*EXTRACTED DATA*
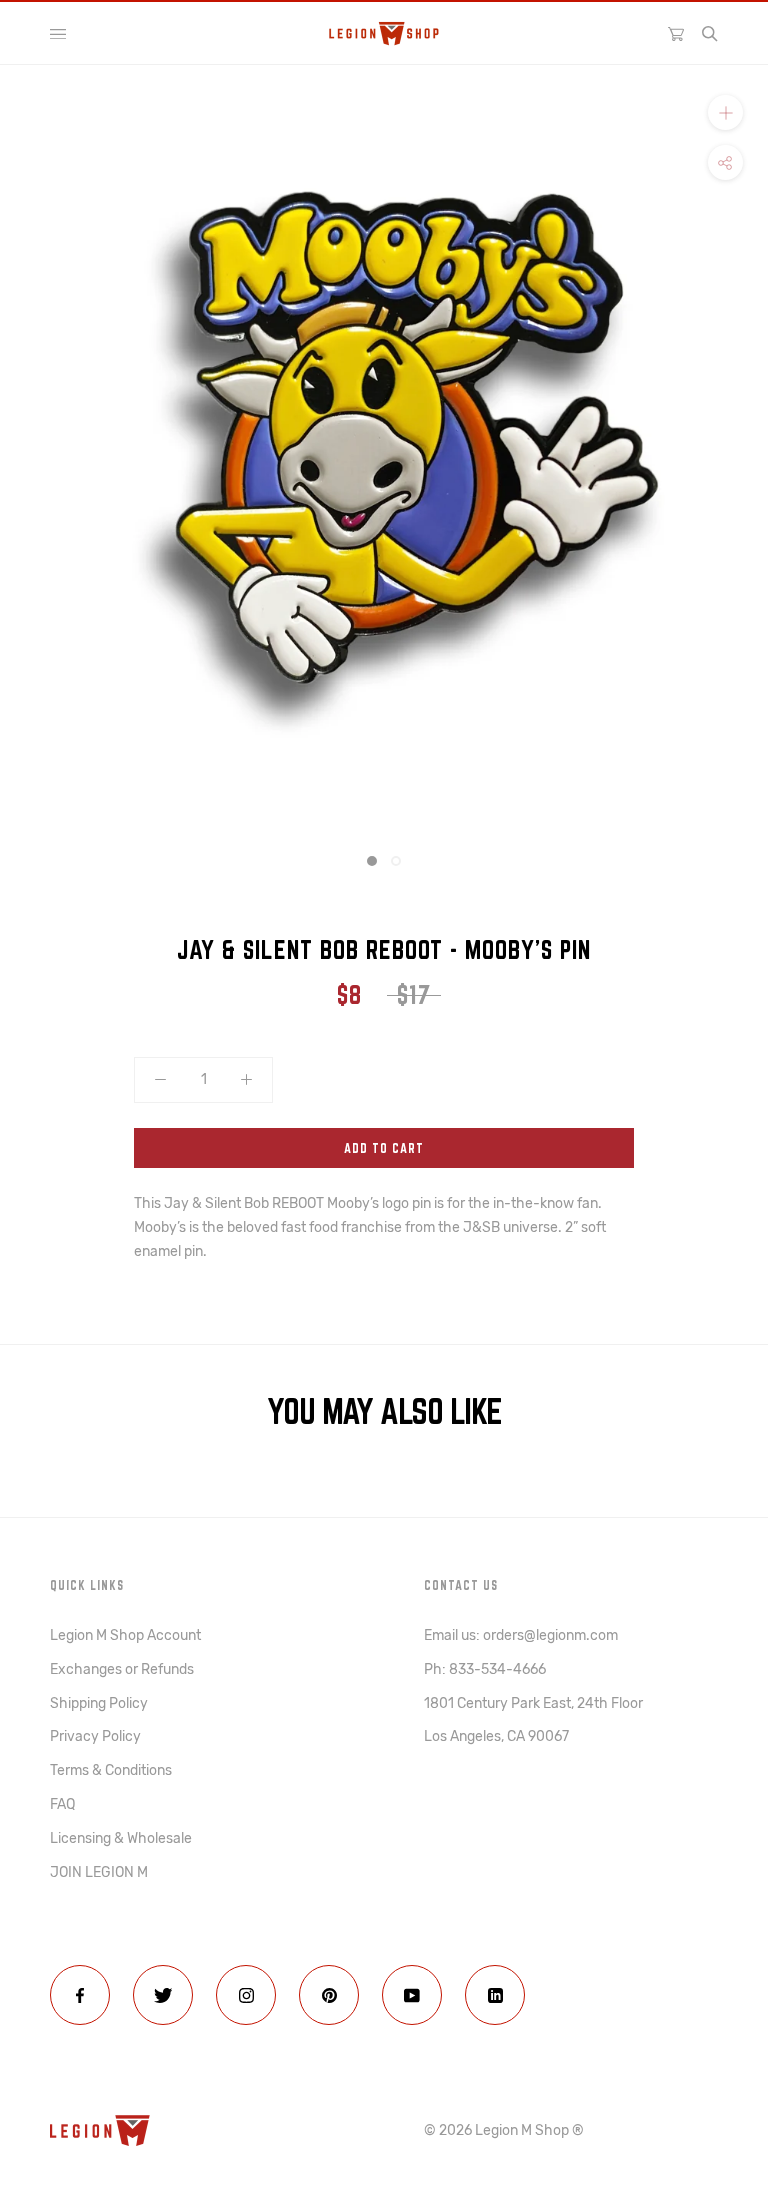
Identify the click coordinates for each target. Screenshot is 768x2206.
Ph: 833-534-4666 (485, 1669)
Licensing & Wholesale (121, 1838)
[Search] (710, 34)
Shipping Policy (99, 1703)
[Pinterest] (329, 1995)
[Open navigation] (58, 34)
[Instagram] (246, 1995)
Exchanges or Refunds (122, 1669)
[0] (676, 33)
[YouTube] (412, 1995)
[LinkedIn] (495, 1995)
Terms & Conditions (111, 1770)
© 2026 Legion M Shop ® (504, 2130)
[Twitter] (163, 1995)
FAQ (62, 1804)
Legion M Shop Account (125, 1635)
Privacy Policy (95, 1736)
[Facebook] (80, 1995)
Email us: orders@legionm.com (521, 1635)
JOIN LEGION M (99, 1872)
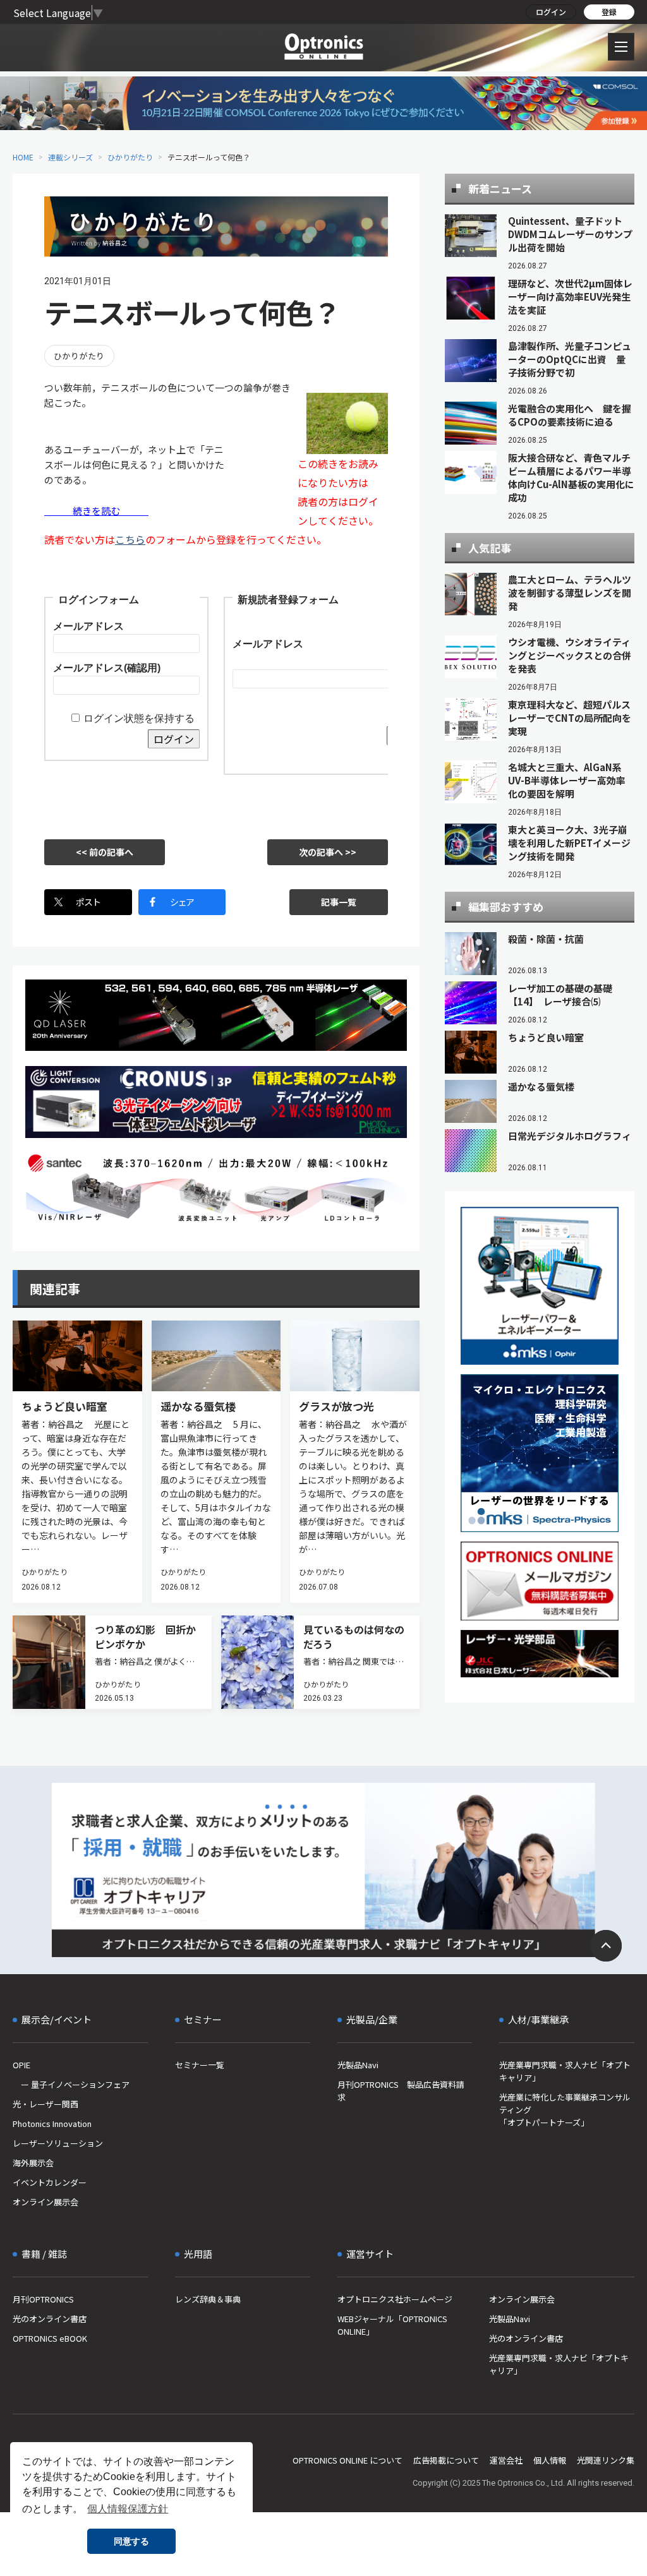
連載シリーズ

*WHAT IS EXPECTED*
For every line in the listing above that mentions the word "Shop", make a copy.

*RESULT FOR THIS EXERCISE*
© 2026 Legion M Shop ® (504, 2130)
Legion M Shop Account (125, 1635)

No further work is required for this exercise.